Facebook Workplace takes on Zoom with video call rival during lockdown
Caught out by the sudden success of Zoom as the world entered coronavirus lockdown, Facebook has introduced its own video conferencing tool on Workplace.
The social network’s B2B business has seen its own jump in user numbers this year, as paid customers rose from 3m six months ago to 5m in March.
By then coronavirus had spiked in Italy, forcing the country to put its entire population into quarantine, and Boris Johnson did the same for the UK on 23 March.
Zoom – used by everybody from startups to governments to coordinate outside of the office during the pandemic – saw its daily user count explode from 10m meeting participants to over 300m in March.
Facebook Workplace, Mark Zuckerberg’s B2B version of the social network, has been around since October 2017 as a paid-for collaboration tool.
But Julien Cordorniou, vice-president of Workplace, told City A.M. customers like UK hamburger chain Honest Burgers and French cosmetics firm Sephora clamoured for a video conferencing tool to help them cope.
“There’s a hunger to feel connected and a hunger to feel present and Workplace does that really well,” he said. “A lot of customers were asking for it and I’m glad we were able to take a B2C product and make a B2B product for people who need that platform.”
The result, Workplace Rooms, allows customers to host video calls on desktop, mobile or the Workplace app on Portal, Facebook’s dedicated device advertised as a way for families to stay in touch during lockdown.
Anyone can join a Workplace Rooms call even without an account or the app.
Cordinou said Rooms is not designed to compete with more fully-featured video conferencing tools like Cisco, or even the premium version of Zoom.
“We will never do a full-featured Zoom or Cisco-type solution,” he said. “We want to do 90 per cent of the job but not just for the people who can pay for it. All these solutions are great but they’re expensive.”
Workplace Rooms is free for the rest of the year and then will be offered as part of a paid-for Facebook Workplace subscription.
Cordorniou said Facebook has learnt from Zoom’s security troubles – and the social network’s own patchy history with privacy – to ensure Workplace Rooms is a secure place for businesses to collaborate.
Facebook has told employees they can work from home until the end of the year, but Twitter has told staff they can work from home “forever”.
Cordorniou said “there’s no way back” to full-time hours in an office once the pandemic finally passes.
Facebook Workplace’s other announcements suggest the tech giant sees the remote working market as a lucrative one longer term, too.
The social network is also making Oculus for Business – announced last year – widely available. A future first envisioned by the long-defunct Google Glass as a way for workers to remotely train, Oculus for Business allows companies to use the virtual reality headsets to conduct VR training programmes.

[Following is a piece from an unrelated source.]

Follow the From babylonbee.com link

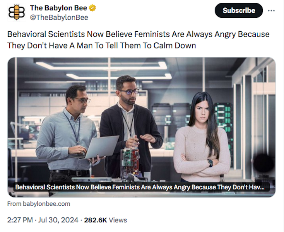click(39, 204)
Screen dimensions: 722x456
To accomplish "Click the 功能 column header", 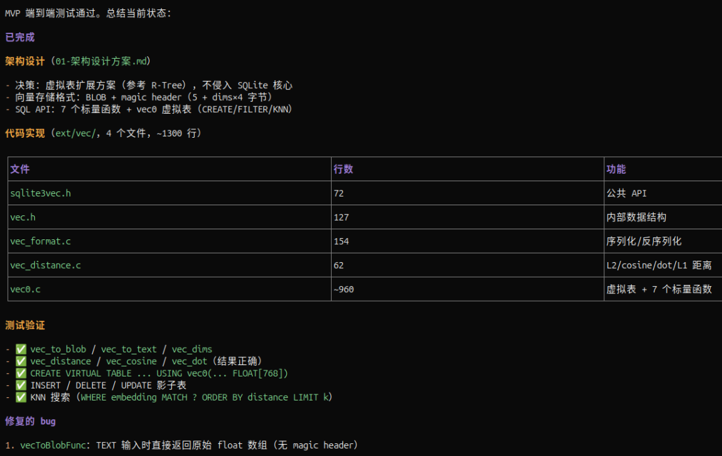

“We are now providing VR surgical training at a scale that we could previously only dream about,” says Tim Mauri, Director, WW Professional Education Technology & Innovation. “Our goal is to train more surgeons in 2020 than we did in the prior three years combined.”
And Facebook Work Groups is a Facebook-style group for co-workers to discuss things like shift swaps. It now has more than 20m active monthly users across 170,000 groups.
For external-facing video calls, Workplace also offers live video enhancements including automatic caption translations in six languages, editing, and the ability to add a Q&A to a live video.
“What people have experienced [in this pandemic] is being able to be productive at home and connected,” Cordorniou added. “We have been talking about the future of work for years but we have been catapulted into it overnight.”